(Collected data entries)
*** Block opens ***
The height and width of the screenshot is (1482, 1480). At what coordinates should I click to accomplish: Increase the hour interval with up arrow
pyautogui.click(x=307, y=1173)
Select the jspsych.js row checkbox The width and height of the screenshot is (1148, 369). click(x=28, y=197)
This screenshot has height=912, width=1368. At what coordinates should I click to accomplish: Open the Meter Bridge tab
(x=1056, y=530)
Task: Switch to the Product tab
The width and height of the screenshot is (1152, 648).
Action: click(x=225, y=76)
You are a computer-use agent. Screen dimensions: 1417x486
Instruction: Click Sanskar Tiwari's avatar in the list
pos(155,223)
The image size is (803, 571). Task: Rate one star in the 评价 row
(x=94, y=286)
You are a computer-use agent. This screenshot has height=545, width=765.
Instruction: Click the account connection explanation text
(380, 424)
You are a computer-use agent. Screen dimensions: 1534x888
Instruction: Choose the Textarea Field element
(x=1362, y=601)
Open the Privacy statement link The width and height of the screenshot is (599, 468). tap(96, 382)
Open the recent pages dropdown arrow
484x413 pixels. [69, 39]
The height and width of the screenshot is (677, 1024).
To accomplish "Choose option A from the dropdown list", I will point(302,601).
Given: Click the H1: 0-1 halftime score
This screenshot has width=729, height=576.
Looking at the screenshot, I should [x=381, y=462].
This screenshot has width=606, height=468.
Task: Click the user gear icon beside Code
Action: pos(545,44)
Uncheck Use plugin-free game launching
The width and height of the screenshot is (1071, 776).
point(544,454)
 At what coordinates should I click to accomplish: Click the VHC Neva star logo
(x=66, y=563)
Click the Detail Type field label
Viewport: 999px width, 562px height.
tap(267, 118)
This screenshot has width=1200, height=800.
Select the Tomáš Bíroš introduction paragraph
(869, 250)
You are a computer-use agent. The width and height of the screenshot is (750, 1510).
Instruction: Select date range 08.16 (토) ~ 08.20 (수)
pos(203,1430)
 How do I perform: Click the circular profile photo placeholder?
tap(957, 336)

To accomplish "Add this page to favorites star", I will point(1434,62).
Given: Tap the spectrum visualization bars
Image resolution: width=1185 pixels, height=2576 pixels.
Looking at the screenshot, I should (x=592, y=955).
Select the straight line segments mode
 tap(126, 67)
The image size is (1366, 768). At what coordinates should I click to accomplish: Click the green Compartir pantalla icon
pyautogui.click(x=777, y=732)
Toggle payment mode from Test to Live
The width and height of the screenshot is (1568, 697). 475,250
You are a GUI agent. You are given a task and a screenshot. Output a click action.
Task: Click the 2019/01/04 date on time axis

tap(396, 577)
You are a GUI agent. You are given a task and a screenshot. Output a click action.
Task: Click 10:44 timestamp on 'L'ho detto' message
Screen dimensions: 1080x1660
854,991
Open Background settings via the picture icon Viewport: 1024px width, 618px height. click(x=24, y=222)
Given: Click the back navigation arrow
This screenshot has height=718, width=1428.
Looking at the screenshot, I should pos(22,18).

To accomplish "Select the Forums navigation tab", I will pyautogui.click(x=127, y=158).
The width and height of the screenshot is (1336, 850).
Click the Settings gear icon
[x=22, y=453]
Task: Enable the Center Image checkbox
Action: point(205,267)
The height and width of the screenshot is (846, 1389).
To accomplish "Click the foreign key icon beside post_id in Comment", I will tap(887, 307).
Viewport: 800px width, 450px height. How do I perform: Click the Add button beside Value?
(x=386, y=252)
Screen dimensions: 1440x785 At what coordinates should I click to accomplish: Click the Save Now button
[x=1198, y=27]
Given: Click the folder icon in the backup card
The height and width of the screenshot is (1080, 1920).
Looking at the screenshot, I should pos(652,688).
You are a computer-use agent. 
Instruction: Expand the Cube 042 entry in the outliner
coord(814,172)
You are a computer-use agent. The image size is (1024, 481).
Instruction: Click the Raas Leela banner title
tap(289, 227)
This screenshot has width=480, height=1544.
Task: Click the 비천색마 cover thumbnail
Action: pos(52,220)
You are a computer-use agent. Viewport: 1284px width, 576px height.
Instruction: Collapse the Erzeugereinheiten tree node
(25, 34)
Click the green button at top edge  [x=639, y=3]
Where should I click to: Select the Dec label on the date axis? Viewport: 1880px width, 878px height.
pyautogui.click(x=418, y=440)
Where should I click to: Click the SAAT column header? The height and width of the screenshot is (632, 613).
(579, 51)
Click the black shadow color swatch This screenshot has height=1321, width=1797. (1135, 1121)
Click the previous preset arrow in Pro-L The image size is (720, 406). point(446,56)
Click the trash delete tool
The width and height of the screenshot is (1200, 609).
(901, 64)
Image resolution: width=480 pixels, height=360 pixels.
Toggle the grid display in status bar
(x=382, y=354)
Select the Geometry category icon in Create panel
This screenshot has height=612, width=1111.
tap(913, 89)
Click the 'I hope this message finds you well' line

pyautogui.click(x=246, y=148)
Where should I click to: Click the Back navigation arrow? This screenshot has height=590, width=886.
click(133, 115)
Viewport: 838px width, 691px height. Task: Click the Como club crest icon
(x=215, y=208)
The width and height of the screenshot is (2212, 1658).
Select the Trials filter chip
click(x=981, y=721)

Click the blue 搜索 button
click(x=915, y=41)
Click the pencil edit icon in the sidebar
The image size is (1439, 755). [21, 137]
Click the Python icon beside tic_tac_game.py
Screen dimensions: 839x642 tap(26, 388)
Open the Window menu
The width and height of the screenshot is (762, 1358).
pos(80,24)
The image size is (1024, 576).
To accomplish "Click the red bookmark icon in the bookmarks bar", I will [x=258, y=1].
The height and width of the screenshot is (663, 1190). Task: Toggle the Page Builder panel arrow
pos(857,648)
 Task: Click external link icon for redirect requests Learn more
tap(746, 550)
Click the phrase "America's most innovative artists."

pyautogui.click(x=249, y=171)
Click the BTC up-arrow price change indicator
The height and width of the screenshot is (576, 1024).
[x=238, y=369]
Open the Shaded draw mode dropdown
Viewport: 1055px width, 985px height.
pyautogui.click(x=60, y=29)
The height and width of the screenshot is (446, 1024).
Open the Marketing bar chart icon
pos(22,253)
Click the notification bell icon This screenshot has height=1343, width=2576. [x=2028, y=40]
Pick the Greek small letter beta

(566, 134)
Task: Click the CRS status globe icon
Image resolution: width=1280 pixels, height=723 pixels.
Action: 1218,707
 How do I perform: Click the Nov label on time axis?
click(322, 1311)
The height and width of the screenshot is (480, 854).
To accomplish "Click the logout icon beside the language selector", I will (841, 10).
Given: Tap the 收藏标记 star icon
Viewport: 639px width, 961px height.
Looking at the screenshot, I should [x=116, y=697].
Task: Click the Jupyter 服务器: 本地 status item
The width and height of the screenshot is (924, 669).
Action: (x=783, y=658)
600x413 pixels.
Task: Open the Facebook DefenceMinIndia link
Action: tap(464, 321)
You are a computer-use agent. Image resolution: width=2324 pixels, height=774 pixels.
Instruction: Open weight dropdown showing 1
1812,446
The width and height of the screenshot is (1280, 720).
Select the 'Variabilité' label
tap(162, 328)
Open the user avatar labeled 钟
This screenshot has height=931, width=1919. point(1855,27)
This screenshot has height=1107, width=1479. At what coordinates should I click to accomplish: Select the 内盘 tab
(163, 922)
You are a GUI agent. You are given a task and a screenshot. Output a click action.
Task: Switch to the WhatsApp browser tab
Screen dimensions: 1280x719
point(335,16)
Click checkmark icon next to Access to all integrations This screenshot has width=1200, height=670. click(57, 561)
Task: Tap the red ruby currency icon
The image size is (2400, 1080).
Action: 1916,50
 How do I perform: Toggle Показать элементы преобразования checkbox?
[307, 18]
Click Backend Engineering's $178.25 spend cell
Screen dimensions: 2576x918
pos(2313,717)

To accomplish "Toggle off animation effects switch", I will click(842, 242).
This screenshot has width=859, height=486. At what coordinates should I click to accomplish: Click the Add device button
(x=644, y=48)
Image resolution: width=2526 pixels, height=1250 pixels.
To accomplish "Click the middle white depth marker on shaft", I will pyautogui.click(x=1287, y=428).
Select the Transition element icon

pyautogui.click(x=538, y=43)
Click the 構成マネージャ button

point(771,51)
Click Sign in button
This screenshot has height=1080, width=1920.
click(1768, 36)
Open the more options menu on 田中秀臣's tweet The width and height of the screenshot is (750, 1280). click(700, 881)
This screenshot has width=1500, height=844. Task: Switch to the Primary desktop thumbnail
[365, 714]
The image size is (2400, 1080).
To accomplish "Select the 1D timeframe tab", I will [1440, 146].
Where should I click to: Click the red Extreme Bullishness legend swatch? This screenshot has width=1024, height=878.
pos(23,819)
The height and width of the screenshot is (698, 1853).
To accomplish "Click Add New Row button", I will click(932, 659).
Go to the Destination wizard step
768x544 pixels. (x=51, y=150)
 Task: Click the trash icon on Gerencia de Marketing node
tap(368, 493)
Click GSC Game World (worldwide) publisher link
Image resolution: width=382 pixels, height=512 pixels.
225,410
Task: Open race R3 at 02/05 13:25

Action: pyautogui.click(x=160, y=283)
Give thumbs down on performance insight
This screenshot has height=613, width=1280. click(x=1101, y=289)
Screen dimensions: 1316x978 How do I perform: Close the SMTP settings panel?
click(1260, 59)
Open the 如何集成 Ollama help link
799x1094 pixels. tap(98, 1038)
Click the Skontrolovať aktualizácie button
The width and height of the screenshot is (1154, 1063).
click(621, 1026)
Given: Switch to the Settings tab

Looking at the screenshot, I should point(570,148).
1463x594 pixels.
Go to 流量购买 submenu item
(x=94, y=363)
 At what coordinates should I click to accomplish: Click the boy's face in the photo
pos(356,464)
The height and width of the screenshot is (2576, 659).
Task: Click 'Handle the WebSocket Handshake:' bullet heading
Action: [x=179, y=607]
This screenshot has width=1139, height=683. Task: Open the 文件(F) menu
*** Block closes ***
— Your assignment —
Lines with the word "computer": copy each one from the data above.

— Response area —
You are a computer-use agent. Screen dimensions: 1417x486
You are a computer-use agent. This screenshot has height=545, width=765.
You are a computer-use agent. Screen dimensions: 1534x888
You are a computer-use agent. The width and height of the screenshot is (750, 1510).
You are a computer-use agent. 
You are a computer-use agent. The image size is (1024, 481).
You are a computer-use agent. Viewport: 1284px width, 576px height.
You are a computer-use agent. Image resolution: width=2324 pixels, height=774 pixels.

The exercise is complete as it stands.